What you return should be only the lines starting at the one that contains "Instruction: Reply to the main Peston tweet" and running to the end of the listing, exactly as written, minus any pictures.

= = = =

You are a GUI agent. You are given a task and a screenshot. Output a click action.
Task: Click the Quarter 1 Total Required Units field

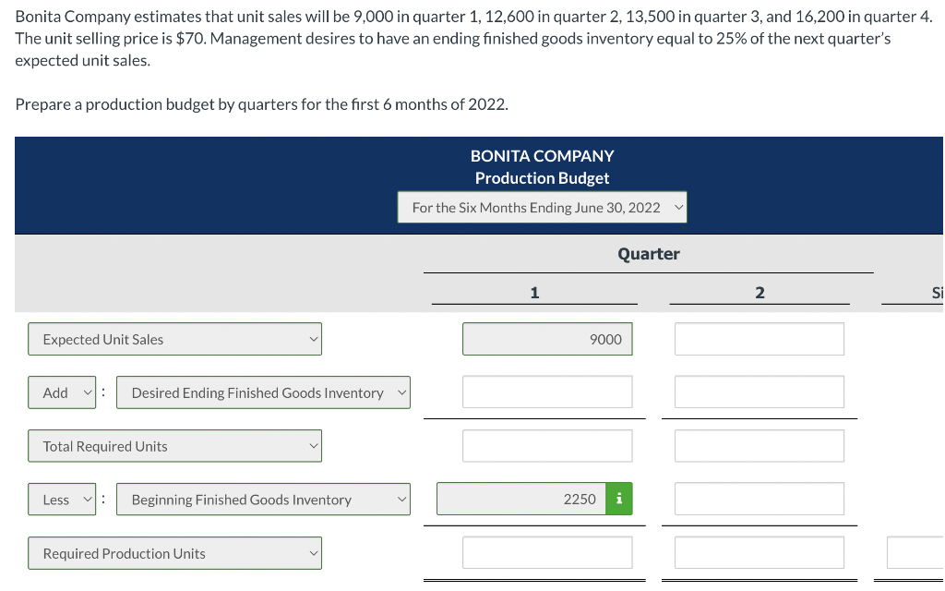pos(546,445)
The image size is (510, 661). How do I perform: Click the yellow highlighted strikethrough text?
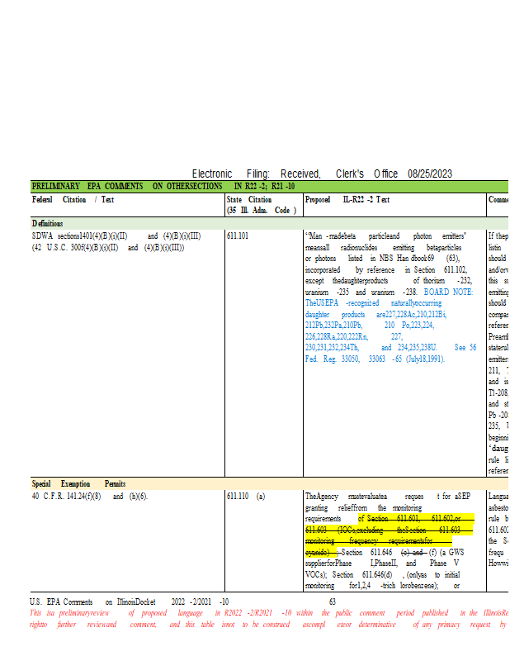pos(388,529)
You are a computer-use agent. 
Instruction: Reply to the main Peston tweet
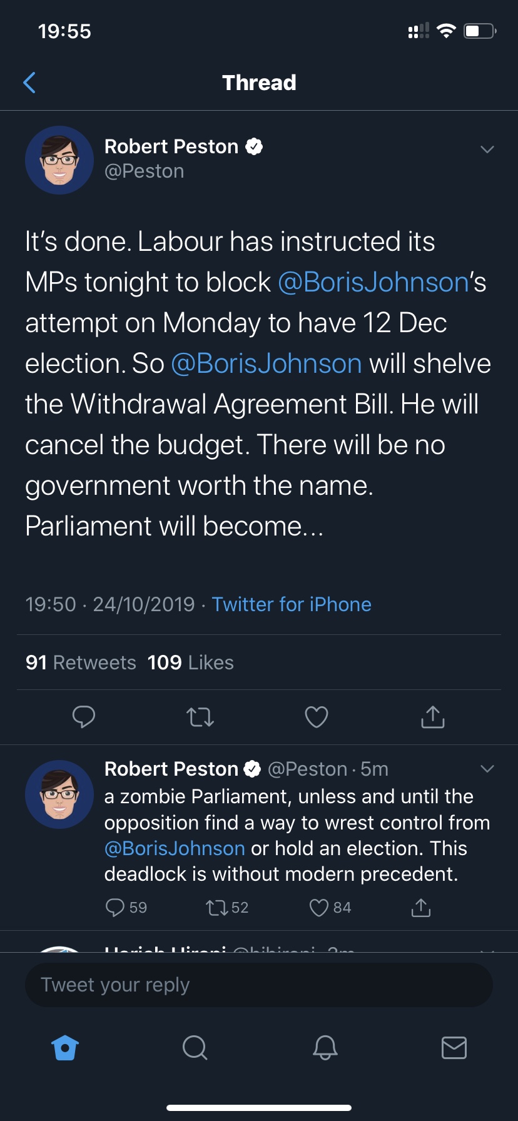coord(84,717)
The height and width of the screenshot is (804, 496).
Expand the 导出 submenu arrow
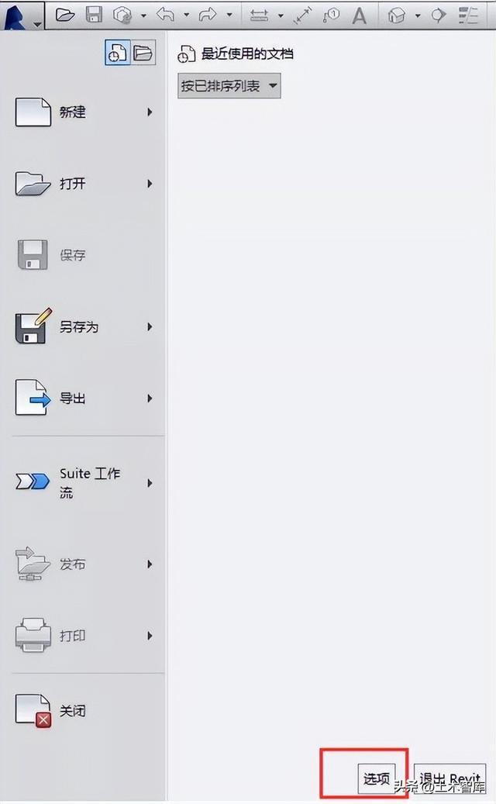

= = = =

# WRITTEN RESPONSE:
Instruction: Reply to the main Peston tweet
coord(84,717)
The height and width of the screenshot is (804, 496).
Expand the 导出 submenu arrow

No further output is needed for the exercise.